Monitor your models with Total Activation Classifiers

Magnifying glass over a bright circle with strands streaming out from it like sun rays

Authors: João Monteiro, Pau Rodríguez, Pierre-André Noël, Issam Laradji, David Vázquez

Neural networks have experienced a significant boost in performance across various tasks. However, a nagging issue persists: These networks tend to become excessively confident, particularly when they encounter data that significantly differs from their training sets.

This overconfidence, which often leads to errors, has prompted the research community to explore strategies to fortify neural networks against different types of data perturbations, encompassing both naturally occurring data variations and adversarial attacks.

Our recent research addressed this issue by implementing monitoring modules within the neural network framework. These modules serve as vigilant overseers, continuously scrutinizing the internal representations of the model. By actively monitoring the model's internal state, these modules aim to detect anomalies or irregular patterns.

This innovative approach offers promise in reducing or even eliminating overconfidence, aiming to improve the model's reliability and decrease instances of unwarranted certainty, especially when encountering novel or atypical data.

What are monitor modules?

Our recent work introduced the idea of monitor modules, which are private model components with access to a publicly available model. In the typical situation where attackers have as much access as regular users to a deployed public-facing model, they can query the model to the same extent as any other user can.

In this situation, we introduce a monitor, a separate model completely hidden from the external world but able to access the internal states of the public model whenever the public model receives and processes a query.

We then use that monitor for two purposes:

To predict: We can compare predictions between the two models and flag mismatches.
To estimate confidence: We can use the intermediate layer’s activations instead of just the last layer’s output.

Data feeds into a public model which leads to predictions. The public model can also be fed to the private TAC (monitor) to arrive at predictions and confidence.

In the following section, we will describe our instantiation of the monitored model class discussed above as Total Activation Classifiers (TAC). Our proposal uses recent findings showing that commonly used neural networks exhibit simple, class-dependent patterns in their internal representations, which leads to the question: Can we enforce a simple, class-dependent structure rather than hope it emerges?

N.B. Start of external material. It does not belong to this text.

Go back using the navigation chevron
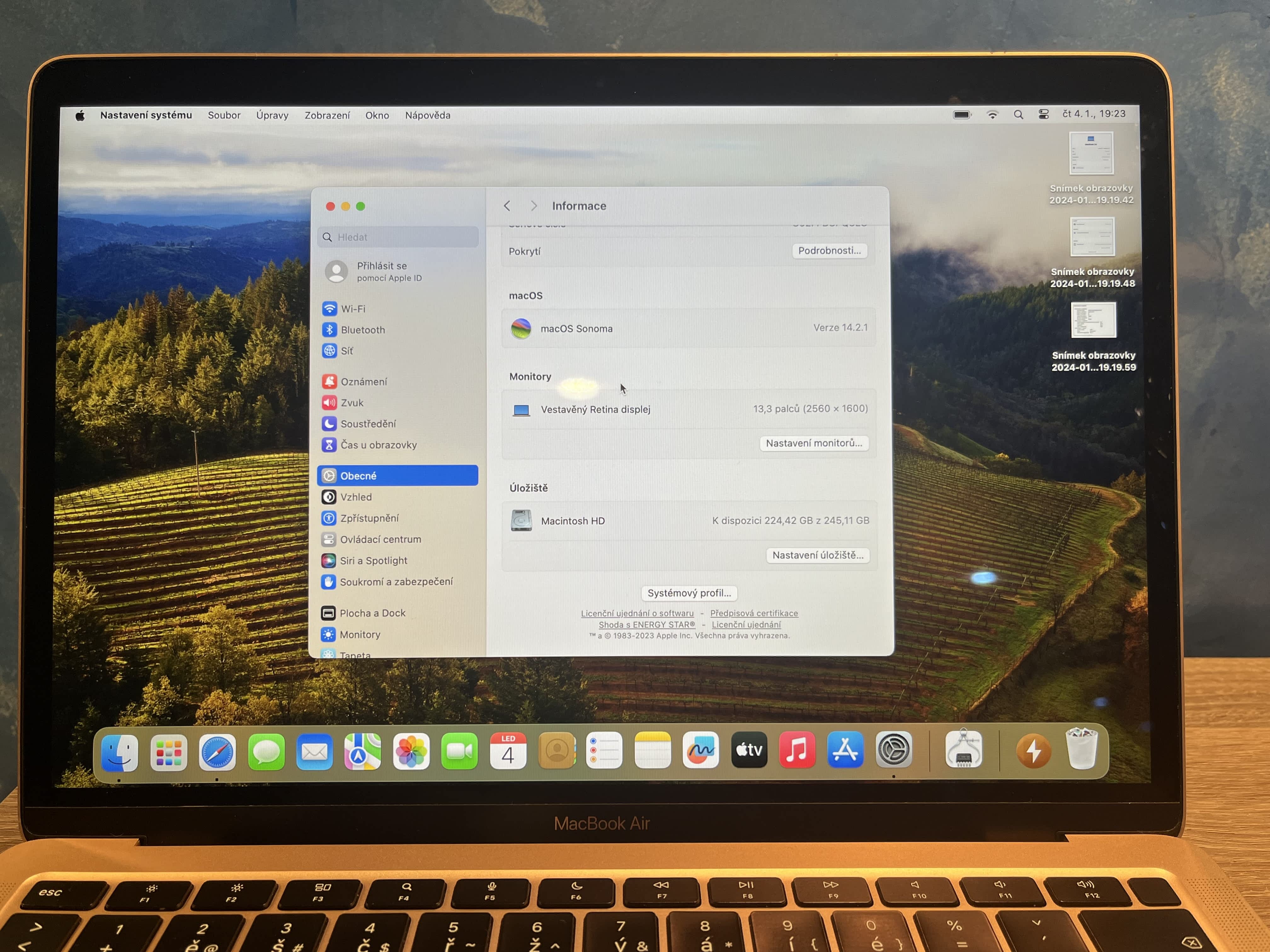 pos(507,206)

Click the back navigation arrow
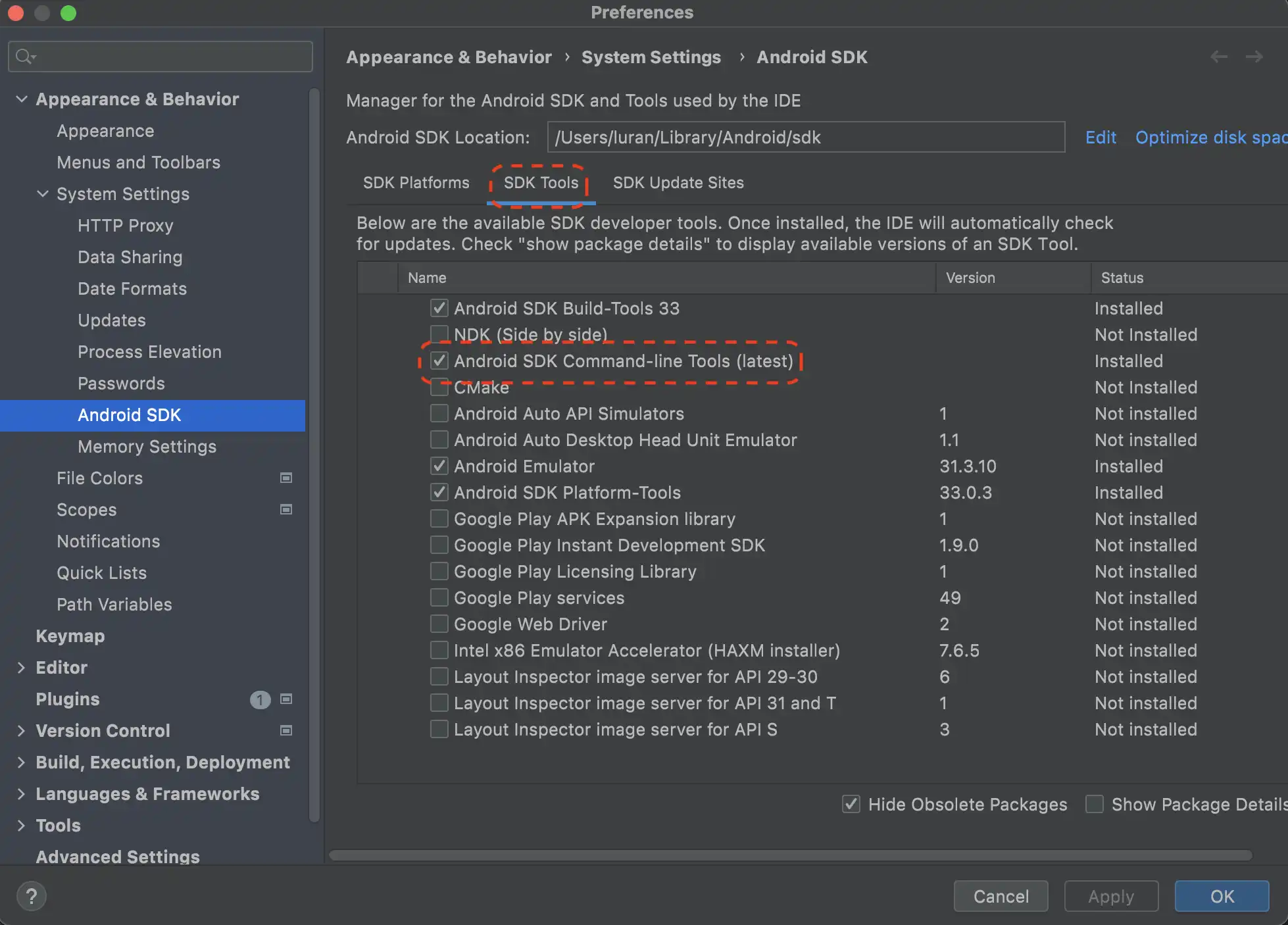1218,57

We then show that one can indeed constrain representations to follow simple, class-dependent, and efficiently verifiable patterns on learned representations.

Total Activation Classifiers

TAC operate by defining class-dependent activation patterns—or class codes—that must be followed by each layer of a multilayer classifier. Those patterns are decided a priori and designed to be maximally separated. In other words, we turn the label set into a set of hard-coded, class-specific binary codes and define models such that activations obtained from different layers match those patterns.

Class codes then constrain representations and define a discrete set of valid internal configurations by indicating which groups of features should be activated for a given class. At testing time, any measure of how well a model matches some of the valid patterns can be used to reject potentially erroneous predictions.

In doing so, one can make predictions by checking for the best match between an observed activation pattern and the set of codes used for training. In addition, one can use the goodness of match between observed activation profiles and known codes as a confidence score to define selective classifiers that can reject when uncertain.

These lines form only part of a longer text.